# [Given request A]
Based on the cheese passage below, decide whether each statement agrees with it: (i) drinking wine is named as one time for wanting All The Cheese; (ii) the stated challenge is finding a cheaper kind of cheese; (iii) the passage pictures the digestive system leaving the body to ride the rails. Answer yes or no for each, quoting the deciding words.
# [Given request B]
List every action the cheese passage below imagines the digestive system taking.
# [Given request C]
Write what follows the final sentence of the cheese passage below, keeping its voice.

# [Source excerpt]
"""

There come those times in each person's life when you really just want to eat All The Cheese. When you're drinking wine, or when you've had a dreary day and are stressed out and could use something indulgent to liven things up a little bit—or, really, any other time you happen not to be dead—man, eating All The Cheese sounds really good, doesn't it? The challenge is coming up with vehicles for All The Cheese, both so that your digestive system does not wrap up its belongings at the end of a little bindle-stick, exit your body, and take to the rails for a life of itinerant wandering, and also so that no loved one or concerned citizen sees you sitting on the floor, mechanically inserting All The Cheese into your mouth, and decides that your days of living in unpadded rooms have finally come to an end.

"""

# [Data supplied]

"""

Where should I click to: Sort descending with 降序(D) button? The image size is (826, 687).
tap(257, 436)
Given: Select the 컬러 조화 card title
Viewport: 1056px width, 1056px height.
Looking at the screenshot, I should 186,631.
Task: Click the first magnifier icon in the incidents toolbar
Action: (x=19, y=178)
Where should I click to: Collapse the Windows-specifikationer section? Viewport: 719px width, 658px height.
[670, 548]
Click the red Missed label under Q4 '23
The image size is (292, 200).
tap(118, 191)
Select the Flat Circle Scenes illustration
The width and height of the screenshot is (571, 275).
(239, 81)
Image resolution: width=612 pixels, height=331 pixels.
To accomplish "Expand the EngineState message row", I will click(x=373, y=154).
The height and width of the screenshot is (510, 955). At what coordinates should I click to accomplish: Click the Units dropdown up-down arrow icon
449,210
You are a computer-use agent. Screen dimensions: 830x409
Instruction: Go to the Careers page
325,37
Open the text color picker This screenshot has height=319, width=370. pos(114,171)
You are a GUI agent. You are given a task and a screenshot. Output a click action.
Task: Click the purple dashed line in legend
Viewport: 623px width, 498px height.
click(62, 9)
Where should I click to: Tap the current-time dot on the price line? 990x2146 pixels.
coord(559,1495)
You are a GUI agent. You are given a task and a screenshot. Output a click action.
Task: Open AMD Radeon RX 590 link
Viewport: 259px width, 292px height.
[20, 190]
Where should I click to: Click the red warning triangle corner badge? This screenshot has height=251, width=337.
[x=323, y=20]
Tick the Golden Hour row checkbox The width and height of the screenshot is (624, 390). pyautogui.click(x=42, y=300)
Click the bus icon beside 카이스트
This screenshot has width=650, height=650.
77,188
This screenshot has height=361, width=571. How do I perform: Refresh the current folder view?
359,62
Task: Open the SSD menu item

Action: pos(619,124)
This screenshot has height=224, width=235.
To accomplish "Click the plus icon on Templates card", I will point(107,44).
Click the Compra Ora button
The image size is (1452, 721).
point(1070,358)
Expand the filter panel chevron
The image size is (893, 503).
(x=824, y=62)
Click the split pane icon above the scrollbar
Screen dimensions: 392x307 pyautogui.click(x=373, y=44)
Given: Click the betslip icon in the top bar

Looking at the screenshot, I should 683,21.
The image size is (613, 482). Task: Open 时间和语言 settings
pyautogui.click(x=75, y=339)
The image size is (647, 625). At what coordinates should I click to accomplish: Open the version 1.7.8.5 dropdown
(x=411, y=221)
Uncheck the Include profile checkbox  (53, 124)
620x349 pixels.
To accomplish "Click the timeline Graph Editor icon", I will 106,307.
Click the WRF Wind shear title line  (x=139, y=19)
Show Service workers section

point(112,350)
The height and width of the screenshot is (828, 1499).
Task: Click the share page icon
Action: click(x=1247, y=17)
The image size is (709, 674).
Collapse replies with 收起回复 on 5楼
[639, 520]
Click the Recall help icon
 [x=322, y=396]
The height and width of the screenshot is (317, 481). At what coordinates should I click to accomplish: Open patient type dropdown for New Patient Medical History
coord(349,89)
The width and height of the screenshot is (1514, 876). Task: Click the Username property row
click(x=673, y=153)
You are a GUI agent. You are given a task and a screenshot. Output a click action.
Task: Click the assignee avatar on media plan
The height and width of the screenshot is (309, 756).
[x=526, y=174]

"""

# [Written response A]
(i) Yes: "When you're drinking wine"
(ii) No: "The challenge is coming up with vehicles for All The Cheese"
(iii) Yes: "exit your body, and take to the rails for a life of itinerant wandering"

# [Written response B]
1. wrap up its belongings at the end of a little bindle-stick
2. exit your body
3. take to the rails for a life of itinerant wandering

# [Written response C]
This is why some wise person, many generations ago, had the good sense to invent baked ziti. With the inclusion of the cheap plastic glasses-and-mustache disguise of pasta, meat, and tomato sauce, this unnamed hero of the past created a way for discreet gluttons to cram immoderate quantities of no less than three distinct cheeses into themselves under the pretext of eating an actual meal. The real beauty of this invention is that, although its preparation is somewhat more complicated than simply holding a wheel of cheese up to your face and gnawing through the rind like a mad dog (which is what you want to do, but mustn't, because somehow that's [exaggerated air-quotes] psychotic [close exaggerated air-quotes], but oh, it's totally fucking OK to, like, eat tacos made of Doritos, who's really the "total fucking psycho" here anyway, what a buncha bullshit, man), baked ziti turns out to be a remarkably uncomplicated way to utterly devastate your arteries and nuke whole decades off of your lifespan.
The key to well-made baked ziti is, as you might have guessed, the cheese. Specifically, not letting the cheese get bogged down by, and soaked up in, a lot of watery, overbearing tomato sauce. In well-made baked ziti, the cheese should be the star, the pasta should be the silk-upholstered palanquin on which the star is delivered to your face, and the tomato sauce and meat should be, like, the star's friggin' earrings or some shit, I don't know, I lost track of this analogy a while ago.
Point is, cheese. Lots of cheese. Not as much of the other stuff. Some of the other stuff, sure, but not too much. Fuck it, let's just make some, OK? Begin by preheating your oven to 375 degrees.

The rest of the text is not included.